§ Brief
Rewrite the lines of the records starting at the line containing "Task: Select 책임판매업자 (주)아로마티카 text" and ending with the last line of the records, changing "Select" to "Choose" and keeping everything else the same.

(Part of a data file)
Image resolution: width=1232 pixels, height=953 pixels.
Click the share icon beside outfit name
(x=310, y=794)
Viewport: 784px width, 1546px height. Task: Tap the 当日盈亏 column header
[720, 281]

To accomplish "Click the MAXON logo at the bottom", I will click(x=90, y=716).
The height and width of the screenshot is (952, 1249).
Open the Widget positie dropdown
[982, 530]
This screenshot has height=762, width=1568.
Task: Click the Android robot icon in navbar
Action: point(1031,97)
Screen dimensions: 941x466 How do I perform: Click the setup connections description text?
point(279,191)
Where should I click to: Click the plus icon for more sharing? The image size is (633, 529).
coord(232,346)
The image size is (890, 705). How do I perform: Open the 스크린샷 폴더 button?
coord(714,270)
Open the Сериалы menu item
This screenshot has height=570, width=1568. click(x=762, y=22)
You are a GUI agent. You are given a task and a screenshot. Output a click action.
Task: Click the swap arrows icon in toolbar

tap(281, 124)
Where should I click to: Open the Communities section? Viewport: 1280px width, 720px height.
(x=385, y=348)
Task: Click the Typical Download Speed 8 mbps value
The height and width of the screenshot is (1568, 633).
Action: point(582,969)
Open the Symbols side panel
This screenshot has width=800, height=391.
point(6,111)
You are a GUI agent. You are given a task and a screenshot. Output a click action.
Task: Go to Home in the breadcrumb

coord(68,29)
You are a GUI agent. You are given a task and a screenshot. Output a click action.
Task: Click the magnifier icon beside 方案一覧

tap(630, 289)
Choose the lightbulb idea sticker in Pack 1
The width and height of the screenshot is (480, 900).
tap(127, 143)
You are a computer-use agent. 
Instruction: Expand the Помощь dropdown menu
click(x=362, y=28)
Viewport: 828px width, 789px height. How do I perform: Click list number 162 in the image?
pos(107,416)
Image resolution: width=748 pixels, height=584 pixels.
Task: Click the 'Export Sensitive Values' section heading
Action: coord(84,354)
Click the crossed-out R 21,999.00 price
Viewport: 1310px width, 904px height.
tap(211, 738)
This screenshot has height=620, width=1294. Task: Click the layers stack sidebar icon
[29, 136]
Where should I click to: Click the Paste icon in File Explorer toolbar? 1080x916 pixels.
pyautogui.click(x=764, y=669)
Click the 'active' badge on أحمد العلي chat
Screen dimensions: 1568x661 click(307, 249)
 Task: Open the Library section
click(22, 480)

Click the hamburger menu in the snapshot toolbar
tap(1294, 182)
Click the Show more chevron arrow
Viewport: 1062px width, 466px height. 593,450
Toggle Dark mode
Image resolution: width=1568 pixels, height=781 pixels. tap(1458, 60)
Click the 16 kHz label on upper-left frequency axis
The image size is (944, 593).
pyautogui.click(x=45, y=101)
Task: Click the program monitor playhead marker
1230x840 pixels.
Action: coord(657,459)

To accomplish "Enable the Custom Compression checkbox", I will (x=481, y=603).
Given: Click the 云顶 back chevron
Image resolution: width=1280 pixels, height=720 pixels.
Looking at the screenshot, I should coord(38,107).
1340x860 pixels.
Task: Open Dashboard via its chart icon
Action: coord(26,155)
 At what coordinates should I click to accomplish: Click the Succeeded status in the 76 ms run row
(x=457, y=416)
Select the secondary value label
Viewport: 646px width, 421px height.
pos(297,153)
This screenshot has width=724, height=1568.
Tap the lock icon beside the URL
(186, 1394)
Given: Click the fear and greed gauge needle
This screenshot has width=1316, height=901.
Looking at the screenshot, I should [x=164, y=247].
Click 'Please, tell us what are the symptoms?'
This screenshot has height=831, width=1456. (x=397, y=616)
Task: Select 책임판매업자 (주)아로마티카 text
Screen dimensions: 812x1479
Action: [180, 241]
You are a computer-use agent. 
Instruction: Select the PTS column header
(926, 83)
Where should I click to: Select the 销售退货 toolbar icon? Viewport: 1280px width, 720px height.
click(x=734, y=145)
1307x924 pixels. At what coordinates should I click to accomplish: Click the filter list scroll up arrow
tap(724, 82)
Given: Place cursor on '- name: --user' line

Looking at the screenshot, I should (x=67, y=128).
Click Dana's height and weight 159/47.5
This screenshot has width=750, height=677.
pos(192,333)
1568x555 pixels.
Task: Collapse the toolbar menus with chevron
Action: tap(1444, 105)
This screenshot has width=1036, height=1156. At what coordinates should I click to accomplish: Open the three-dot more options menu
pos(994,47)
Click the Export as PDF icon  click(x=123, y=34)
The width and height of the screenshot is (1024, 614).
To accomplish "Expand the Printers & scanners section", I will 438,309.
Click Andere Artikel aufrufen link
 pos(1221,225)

§ Finished task
Task: Choose 책임판매업자 (주)아로마티카 text
Screen dimensions: 812x1479
Action: [180, 241]
You are a computer-use agent. 
Instruction: Choose the PTS column header
(926, 83)
Where should I click to: Choose the 销售退货 toolbar icon? Viewport: 1280px width, 720px height.
click(x=734, y=145)
1307x924 pixels. At what coordinates should I click to accomplish: Click the filter list scroll up arrow
tap(724, 82)
Given: Place cursor on '- name: --user' line

Looking at the screenshot, I should (x=67, y=128).
Click Dana's height and weight 159/47.5
This screenshot has width=750, height=677.
pos(192,333)
1568x555 pixels.
Task: Collapse the toolbar menus with chevron
Action: tap(1444, 105)
This screenshot has width=1036, height=1156. At what coordinates should I click to accomplish: Open the three-dot more options menu
pos(994,47)
Click the Export as PDF icon  click(x=123, y=34)
The width and height of the screenshot is (1024, 614).
To accomplish "Expand the Printers & scanners section", I will 438,309.
Click Andere Artikel aufrufen link
 pos(1221,225)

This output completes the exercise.